* _Brief_: Here are some entries; quote each one exactly.

* _Data records_:
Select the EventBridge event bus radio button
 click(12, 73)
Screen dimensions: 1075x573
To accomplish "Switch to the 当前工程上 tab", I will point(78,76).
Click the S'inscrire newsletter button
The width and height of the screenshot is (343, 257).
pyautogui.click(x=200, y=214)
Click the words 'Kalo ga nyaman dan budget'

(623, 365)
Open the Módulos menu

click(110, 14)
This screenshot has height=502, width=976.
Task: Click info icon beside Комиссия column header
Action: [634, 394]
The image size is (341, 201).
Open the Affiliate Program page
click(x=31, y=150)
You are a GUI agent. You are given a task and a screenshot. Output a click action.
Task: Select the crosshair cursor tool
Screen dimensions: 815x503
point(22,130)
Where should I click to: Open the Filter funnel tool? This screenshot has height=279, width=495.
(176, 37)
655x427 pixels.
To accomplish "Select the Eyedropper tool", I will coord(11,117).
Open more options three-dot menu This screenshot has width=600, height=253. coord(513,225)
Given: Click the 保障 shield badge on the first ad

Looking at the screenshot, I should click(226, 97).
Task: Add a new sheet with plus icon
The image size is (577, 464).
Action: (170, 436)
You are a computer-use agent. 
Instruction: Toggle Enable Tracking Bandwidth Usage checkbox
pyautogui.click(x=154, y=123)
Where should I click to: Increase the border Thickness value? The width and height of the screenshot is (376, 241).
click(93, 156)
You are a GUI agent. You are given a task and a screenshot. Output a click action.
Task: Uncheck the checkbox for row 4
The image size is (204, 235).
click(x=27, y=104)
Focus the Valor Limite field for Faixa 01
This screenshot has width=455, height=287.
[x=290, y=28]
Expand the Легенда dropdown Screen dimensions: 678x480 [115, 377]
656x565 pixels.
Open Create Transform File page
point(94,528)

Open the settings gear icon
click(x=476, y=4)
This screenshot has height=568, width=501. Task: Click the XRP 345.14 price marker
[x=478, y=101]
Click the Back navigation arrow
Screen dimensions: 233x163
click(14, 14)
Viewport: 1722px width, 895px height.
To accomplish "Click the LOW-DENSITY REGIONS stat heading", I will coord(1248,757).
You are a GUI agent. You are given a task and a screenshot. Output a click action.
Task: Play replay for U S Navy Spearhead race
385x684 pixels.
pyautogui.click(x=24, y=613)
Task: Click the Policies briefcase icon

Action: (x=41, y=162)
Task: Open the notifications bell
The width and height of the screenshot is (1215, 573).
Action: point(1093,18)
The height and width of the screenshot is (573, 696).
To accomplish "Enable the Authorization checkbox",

* _Solution for this exercise_:
Select the EventBridge event bus radio button
 click(12, 73)
Screen dimensions: 1075x573
To accomplish "Switch to the 当前工程上 tab", I will point(78,76).
Click the S'inscrire newsletter button
The width and height of the screenshot is (343, 257).
pyautogui.click(x=200, y=214)
Click the words 'Kalo ga nyaman dan budget'

(623, 365)
Open the Módulos menu

click(110, 14)
This screenshot has height=502, width=976.
Task: Click info icon beside Комиссия column header
Action: [634, 394]
The image size is (341, 201).
Open the Affiliate Program page
click(x=31, y=150)
You are a GUI agent. You are given a task and a screenshot. Output a click action.
Task: Select the crosshair cursor tool
Screen dimensions: 815x503
point(22,130)
Where should I click to: Open the Filter funnel tool? This screenshot has height=279, width=495.
(176, 37)
655x427 pixels.
To accomplish "Select the Eyedropper tool", I will coord(11,117).
Open more options three-dot menu This screenshot has width=600, height=253. coord(513,225)
Given: Click the 保障 shield badge on the first ad

Looking at the screenshot, I should click(226, 97).
Task: Add a new sheet with plus icon
The image size is (577, 464).
Action: (170, 436)
You are a computer-use agent. 
Instruction: Toggle Enable Tracking Bandwidth Usage checkbox
pyautogui.click(x=154, y=123)
Where should I click to: Increase the border Thickness value? The width and height of the screenshot is (376, 241).
click(93, 156)
You are a GUI agent. You are given a task and a screenshot. Output a click action.
Task: Uncheck the checkbox for row 4
The image size is (204, 235).
click(x=27, y=104)
Focus the Valor Limite field for Faixa 01
This screenshot has width=455, height=287.
[x=290, y=28]
Expand the Легенда dropdown Screen dimensions: 678x480 [115, 377]
656x565 pixels.
Open Create Transform File page
point(94,528)

Open the settings gear icon
click(x=476, y=4)
This screenshot has height=568, width=501. Task: Click the XRP 345.14 price marker
[x=478, y=101]
Click the Back navigation arrow
Screen dimensions: 233x163
click(14, 14)
Viewport: 1722px width, 895px height.
To accomplish "Click the LOW-DENSITY REGIONS stat heading", I will coord(1248,757).
You are a GUI agent. You are given a task and a screenshot. Output a click action.
Task: Play replay for U S Navy Spearhead race
385x684 pixels.
pyautogui.click(x=24, y=613)
Task: Click the Policies briefcase icon

Action: (x=41, y=162)
Task: Open the notifications bell
The width and height of the screenshot is (1215, 573).
Action: point(1093,18)
The height and width of the screenshot is (573, 696).
To accomplish "Enable the Authorization checkbox",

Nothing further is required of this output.